- What to do
From the line with "Where should I" to the last line of the data below, repeat every line exactly and add nothing.

- Exercise data
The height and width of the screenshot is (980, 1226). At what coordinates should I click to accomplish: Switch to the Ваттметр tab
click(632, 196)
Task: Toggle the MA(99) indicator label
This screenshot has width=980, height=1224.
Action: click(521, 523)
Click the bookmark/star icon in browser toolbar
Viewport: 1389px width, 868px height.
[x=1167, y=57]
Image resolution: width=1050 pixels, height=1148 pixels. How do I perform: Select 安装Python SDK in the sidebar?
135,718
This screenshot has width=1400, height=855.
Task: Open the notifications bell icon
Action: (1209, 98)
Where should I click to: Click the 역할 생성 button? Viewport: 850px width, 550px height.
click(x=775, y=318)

- Task output
Where should I click to: Click the 역할 생성 button? Viewport: 850px width, 550px height.
click(x=775, y=318)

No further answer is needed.